Hi @tech,
The bottom of this email contains a simplified strtonum implementation.
It should behave exactly the same way as the existing strtonum, but it
doesn't call strtoll, which means we can drop some unnecessary
complexity:
- No base conversion
- No need to save and restore errno (which is a bigger deal than it
sounds like because of the weird mutable array-of-structures that's
used to recover errno in the existing strtonum.c)
- No complicated sign-dependent "cutoff/cutlim" tests like the ones we
see in strtoll.
That last point is most interesting.
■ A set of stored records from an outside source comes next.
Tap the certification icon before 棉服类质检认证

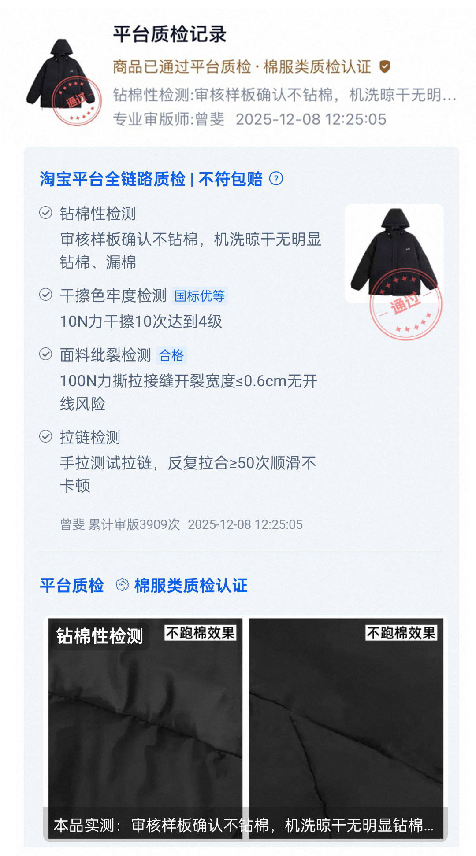point(122,585)
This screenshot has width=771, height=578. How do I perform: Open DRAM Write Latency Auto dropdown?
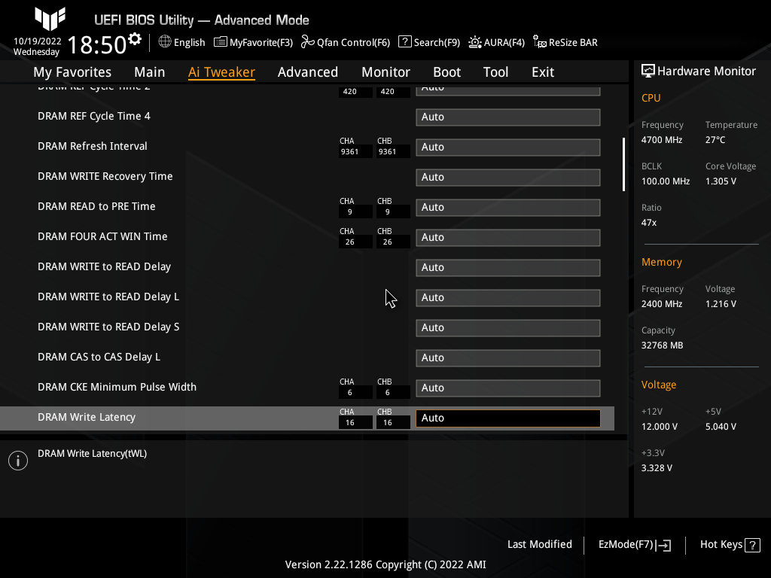507,418
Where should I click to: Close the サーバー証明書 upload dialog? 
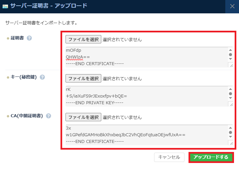coord(232,6)
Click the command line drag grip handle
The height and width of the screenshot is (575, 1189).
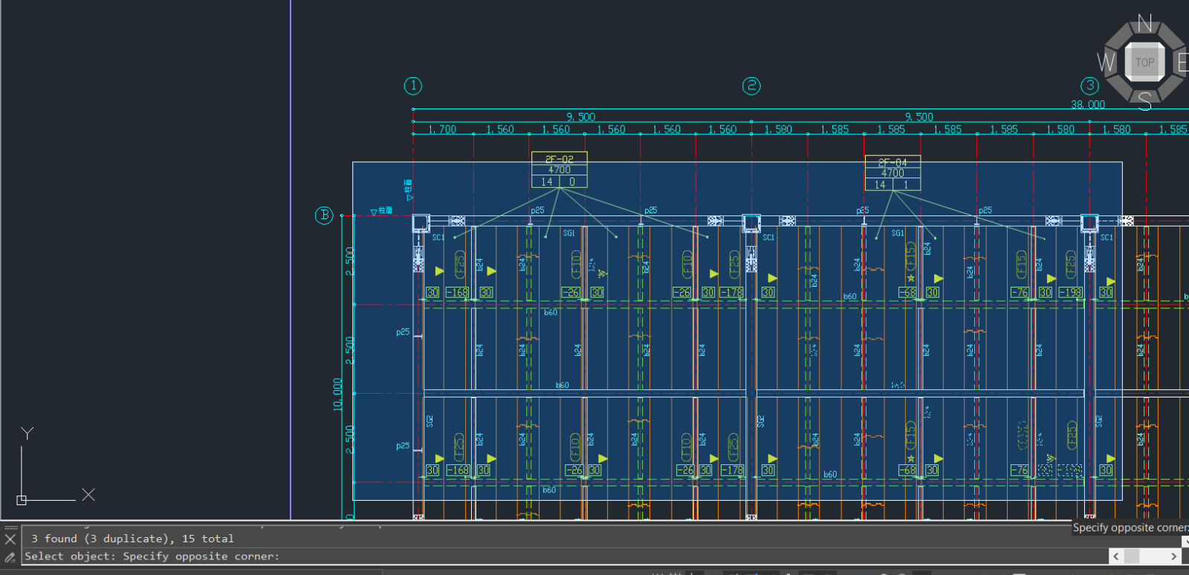point(10,527)
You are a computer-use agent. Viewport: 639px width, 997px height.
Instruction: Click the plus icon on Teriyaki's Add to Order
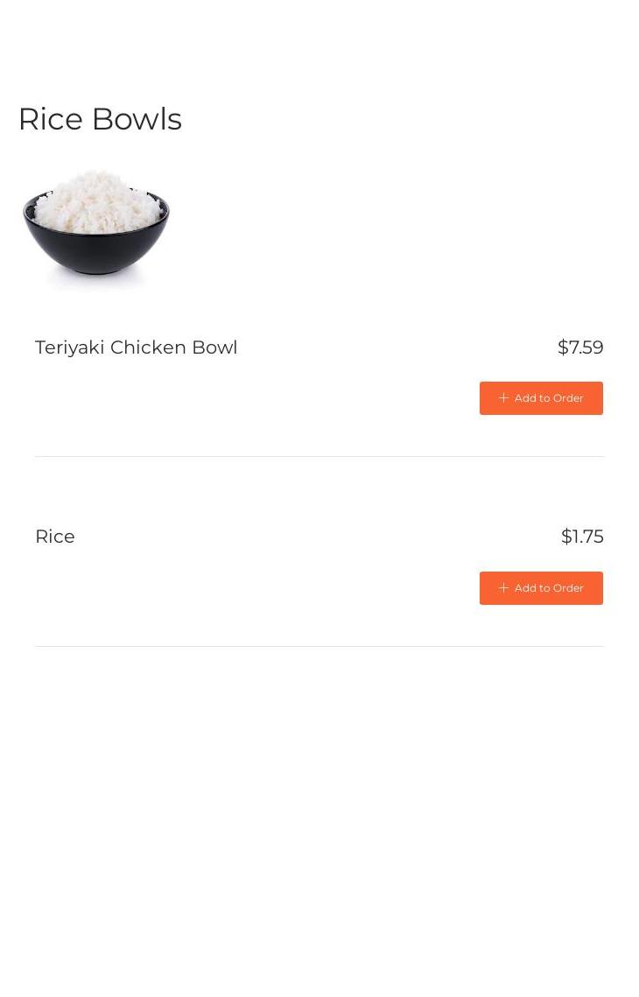point(503,398)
We're doing our 10*accumulator + d
arithmetic in a 64-bit register, but we can report overflow as soon as
we blow past 2^63 = -LLONG_MIN, which means that we have a bit of
headroom in which we have some wiggle room when we try to determine
whether 10*accumulator + d will cause an integer overflow in the
register itself.
Let "max = (-LLONG_MIN) / 10 + 1" be an unsigned compile-time constant,
let "acc" be an unsigned accumulator, and let 0 <= d <= 9 be a digit.
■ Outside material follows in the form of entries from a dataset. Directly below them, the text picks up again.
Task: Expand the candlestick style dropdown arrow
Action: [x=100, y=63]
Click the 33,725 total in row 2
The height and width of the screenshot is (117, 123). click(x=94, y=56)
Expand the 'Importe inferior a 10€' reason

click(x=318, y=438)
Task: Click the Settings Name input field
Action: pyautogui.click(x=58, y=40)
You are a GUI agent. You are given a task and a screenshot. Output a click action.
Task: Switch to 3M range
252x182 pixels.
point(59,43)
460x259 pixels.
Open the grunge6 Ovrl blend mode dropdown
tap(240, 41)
Then checking for overflow when computing 10*acc + d is easy because of
the following two theorems:
[1] If (acc <= max) then 10*acc + d <= ULLONG_MAX
[2] If (acc > max) then 10*acc + d > -LLONG_MIN > LLONG_MAX
Proof:
[1] Suppose acc <= max. Then:
10*acc + d <= 10*max + d
= 10*(floor(2^63/10) + 1) + d
<= 10*(2^63/10 + 1) + d
= 10*2^63/10 + 10 + d
= 2^63 + 10 + d
<= 2^63 + 19
<= ULLONG_MAX
[2] Suppose acc > max. Then:
-LLONG_MIN = 2^63
= 10*(2^63/10)
< 10*(floor(2^63/10) + 1)
= 10*max
< 10*acc
<= 10*acc + d
The meaning of [1] is that if (acc <= max) then 10*acc + d will not
overflow an unsigned buffer; the meaning of [2] is that if (acc > max)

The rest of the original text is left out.